My Second Race

I continued running for the rest of the summer and during the first semester of my freshman year of medical school.[1]  My training was limited because of the large class and study load that year.  A classmate of mine, Matthew Sprunger, was also a runner.  We never trained together but talked about running often and compare training runs.  His training mileage surprised me.  Since my training runs were about four or five miles, it came as a shock when he told me was doing twelve- and thirteen-mile runs.  I could hardly believe it when he told me about a twenty-mile run he had done.  Because of my naïve understanding of training, that kind of mileage seemed almost superhuman. 
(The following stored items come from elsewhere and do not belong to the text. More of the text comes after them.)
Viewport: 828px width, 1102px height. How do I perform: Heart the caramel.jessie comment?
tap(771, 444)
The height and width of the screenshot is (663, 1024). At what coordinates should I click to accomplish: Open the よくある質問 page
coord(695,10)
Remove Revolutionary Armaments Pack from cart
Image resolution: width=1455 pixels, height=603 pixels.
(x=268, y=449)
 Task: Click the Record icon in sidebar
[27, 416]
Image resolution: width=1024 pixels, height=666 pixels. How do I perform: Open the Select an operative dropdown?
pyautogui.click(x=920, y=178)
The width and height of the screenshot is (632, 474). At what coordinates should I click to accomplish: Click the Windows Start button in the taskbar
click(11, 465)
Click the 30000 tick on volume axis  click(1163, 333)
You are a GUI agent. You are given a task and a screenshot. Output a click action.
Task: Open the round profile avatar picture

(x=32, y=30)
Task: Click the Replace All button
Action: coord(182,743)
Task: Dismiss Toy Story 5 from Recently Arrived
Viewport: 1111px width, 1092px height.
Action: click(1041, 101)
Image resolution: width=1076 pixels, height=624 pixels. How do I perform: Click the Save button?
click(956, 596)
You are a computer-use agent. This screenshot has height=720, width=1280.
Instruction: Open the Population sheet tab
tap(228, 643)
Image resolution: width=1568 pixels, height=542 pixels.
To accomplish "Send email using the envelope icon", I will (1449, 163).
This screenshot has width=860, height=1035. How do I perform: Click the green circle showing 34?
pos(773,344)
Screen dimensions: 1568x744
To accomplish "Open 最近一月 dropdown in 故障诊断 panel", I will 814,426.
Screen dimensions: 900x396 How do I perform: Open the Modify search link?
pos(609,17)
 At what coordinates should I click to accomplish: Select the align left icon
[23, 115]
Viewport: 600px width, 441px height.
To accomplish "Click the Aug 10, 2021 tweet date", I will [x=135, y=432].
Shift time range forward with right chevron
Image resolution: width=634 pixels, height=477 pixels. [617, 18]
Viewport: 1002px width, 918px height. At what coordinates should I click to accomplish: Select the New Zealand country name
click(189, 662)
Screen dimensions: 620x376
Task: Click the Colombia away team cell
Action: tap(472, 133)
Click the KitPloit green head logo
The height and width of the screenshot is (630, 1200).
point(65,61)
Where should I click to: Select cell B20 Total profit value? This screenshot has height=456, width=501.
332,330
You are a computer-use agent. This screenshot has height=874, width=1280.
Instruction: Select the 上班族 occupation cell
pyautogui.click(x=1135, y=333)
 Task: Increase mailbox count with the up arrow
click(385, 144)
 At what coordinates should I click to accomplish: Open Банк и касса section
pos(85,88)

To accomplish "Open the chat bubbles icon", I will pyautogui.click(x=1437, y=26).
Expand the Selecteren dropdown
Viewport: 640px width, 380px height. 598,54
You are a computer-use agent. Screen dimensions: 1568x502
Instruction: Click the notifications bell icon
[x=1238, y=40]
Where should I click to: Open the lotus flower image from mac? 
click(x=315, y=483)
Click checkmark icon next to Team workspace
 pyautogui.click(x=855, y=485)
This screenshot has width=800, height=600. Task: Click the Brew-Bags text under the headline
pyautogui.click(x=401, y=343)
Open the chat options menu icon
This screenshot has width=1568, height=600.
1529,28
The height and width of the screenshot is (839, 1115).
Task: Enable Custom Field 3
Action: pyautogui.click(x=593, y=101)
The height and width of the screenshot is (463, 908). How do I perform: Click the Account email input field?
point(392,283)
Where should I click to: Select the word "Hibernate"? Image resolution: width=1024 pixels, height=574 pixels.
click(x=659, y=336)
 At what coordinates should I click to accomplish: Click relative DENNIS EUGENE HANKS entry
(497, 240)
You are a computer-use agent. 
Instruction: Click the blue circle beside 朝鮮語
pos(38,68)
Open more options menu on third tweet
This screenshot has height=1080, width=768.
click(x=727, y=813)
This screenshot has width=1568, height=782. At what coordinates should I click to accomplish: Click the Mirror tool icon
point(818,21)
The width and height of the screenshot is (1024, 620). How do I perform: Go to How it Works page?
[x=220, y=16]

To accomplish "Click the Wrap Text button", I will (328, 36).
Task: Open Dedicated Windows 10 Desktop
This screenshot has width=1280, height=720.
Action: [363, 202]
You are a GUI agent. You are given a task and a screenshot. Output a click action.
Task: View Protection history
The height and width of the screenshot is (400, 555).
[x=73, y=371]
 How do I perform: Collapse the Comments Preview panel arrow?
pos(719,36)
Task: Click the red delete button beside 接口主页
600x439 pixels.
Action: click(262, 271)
Sometime during the fall of the first semester Matt and I signed up for a race in Crawfordville, Indiana, a marathon and a half-marathon.  Matt planned to do the marathon; I thought he was crazy.  I did the half.  Because it was a longer race, the marathon with Matt took off before the half.  I started out at a comfortable pace at 7:00 minutes per mile.  The course was out-and-back through the cornfields of rural Indiana.  It was a hot day and I soon felt the effect of running too fast in the heat.  I was reduced to a walk on my way back to the finish.  My finishing time was 1:35:11 (7:19 mile).  The only good to come out of this race was the lesson I learned about pacing in the heat.  Matt finished his first marathon but he, too, looked terrible afterwards.  It had been a tough day for a long race at both distances.  I was humbled.


[1] Even though I was an Indiana University medical student, I spent the freshman year on the Purdue Campus.  It was Indiana University’s way of expanding the size of the class.  The follow three years were at the Indiana Medical Center in Indianapolis.

A quarter mile to the finish and I feel terrible.